DIRECTIONS: Extract every line of the records below that contains the word "height".

(Records from a dataset)

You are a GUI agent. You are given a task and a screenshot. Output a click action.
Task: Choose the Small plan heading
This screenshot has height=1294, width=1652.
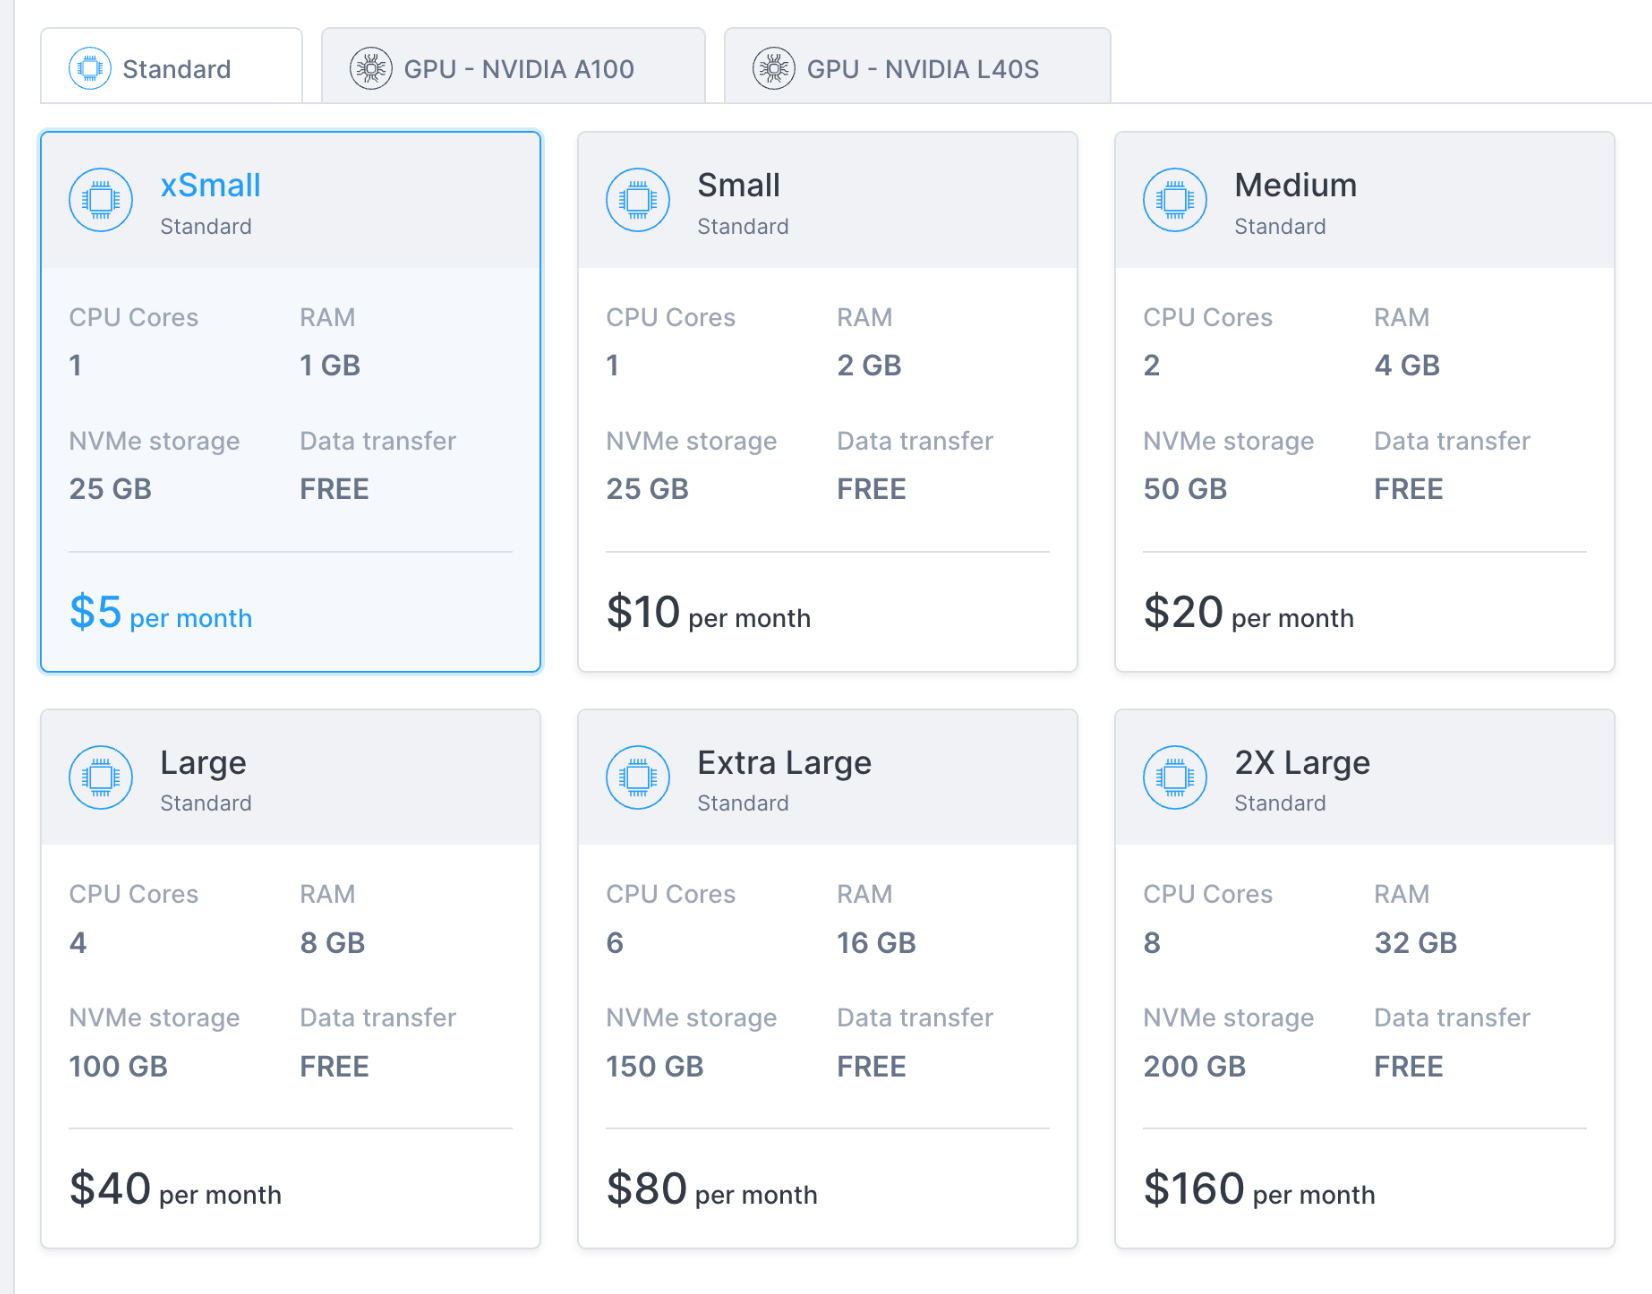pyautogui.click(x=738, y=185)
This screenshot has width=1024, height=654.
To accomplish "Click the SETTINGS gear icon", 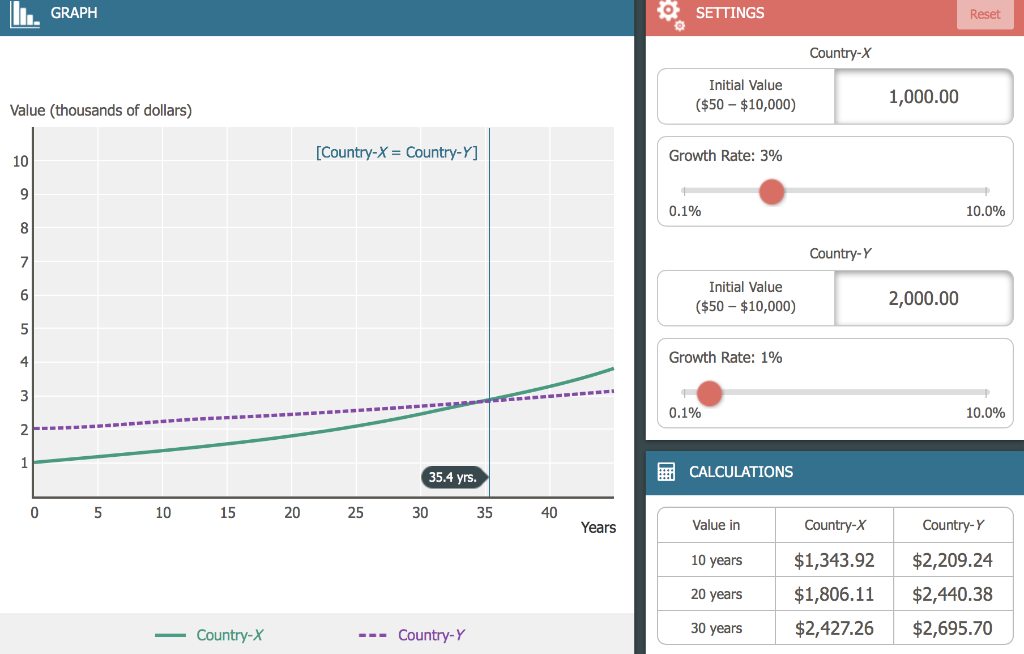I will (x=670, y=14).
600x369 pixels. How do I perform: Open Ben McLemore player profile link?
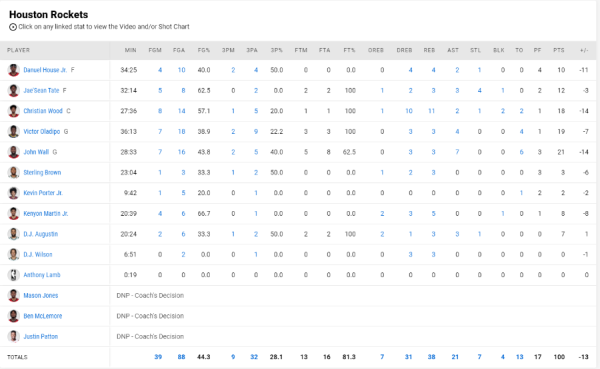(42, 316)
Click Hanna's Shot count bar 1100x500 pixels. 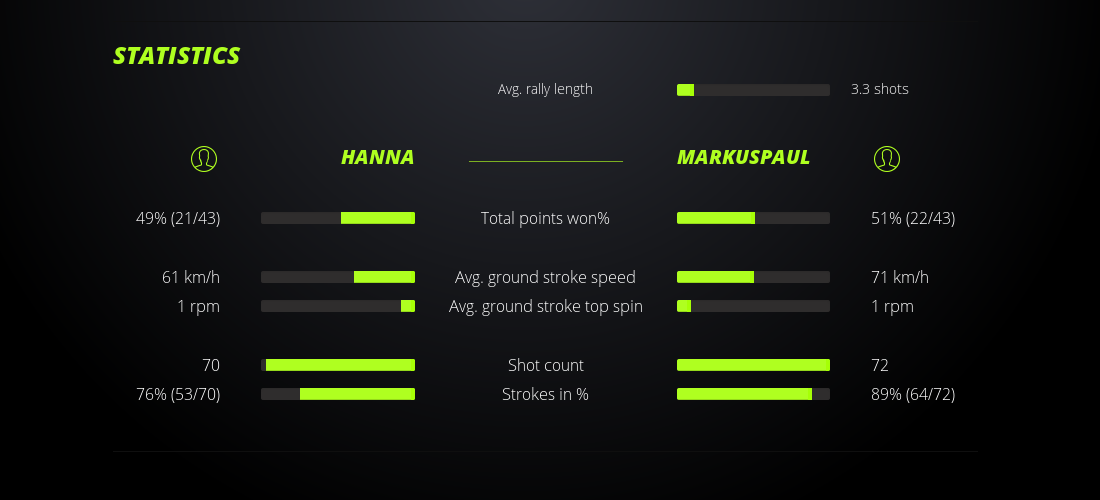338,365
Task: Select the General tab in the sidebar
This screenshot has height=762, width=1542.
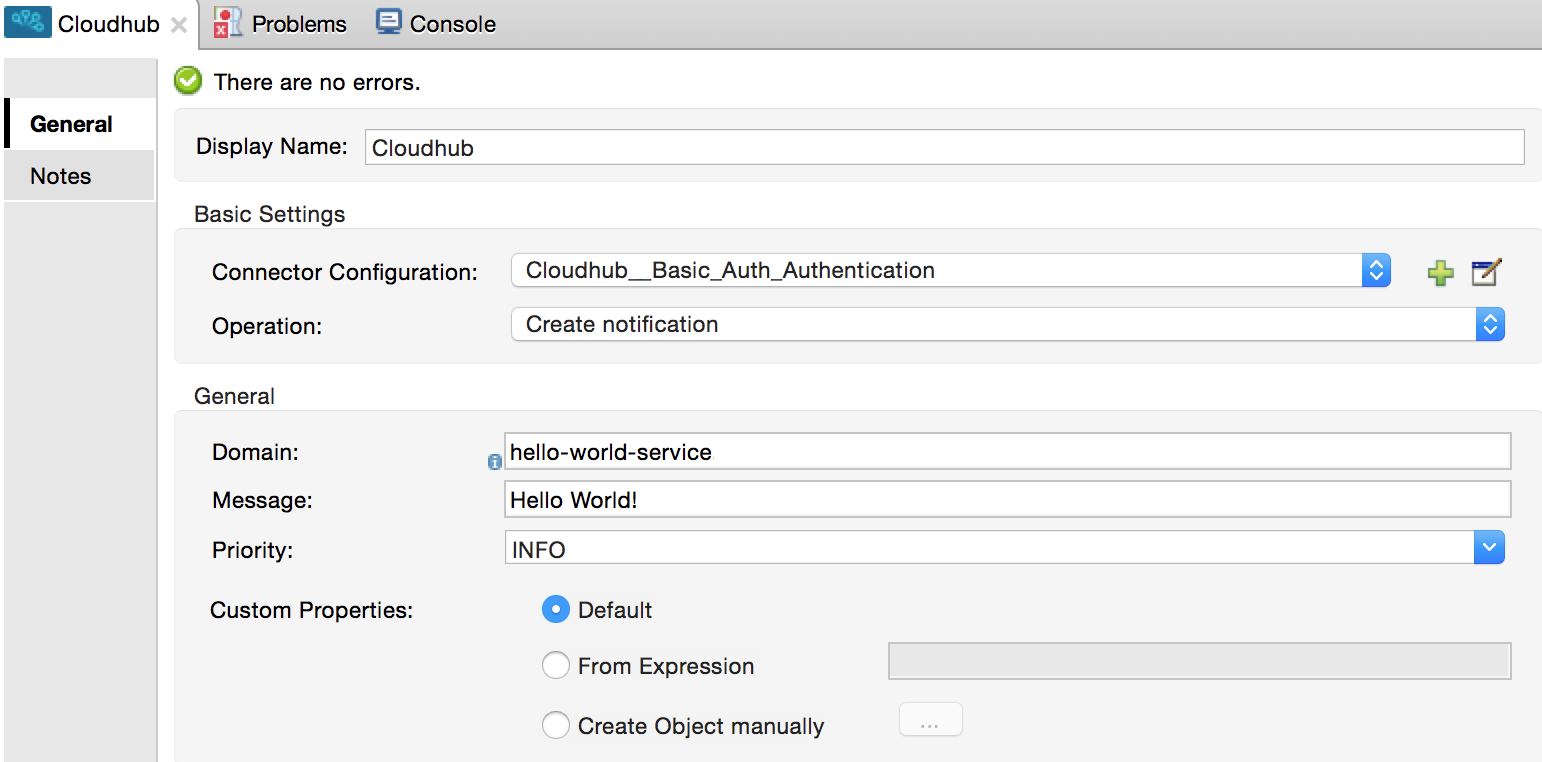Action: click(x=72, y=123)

COMPLETED EXERCISE:
This screenshot has height=1294, width=1652.
This screenshot has width=1024, height=654.
This screenshot has height=762, width=1542.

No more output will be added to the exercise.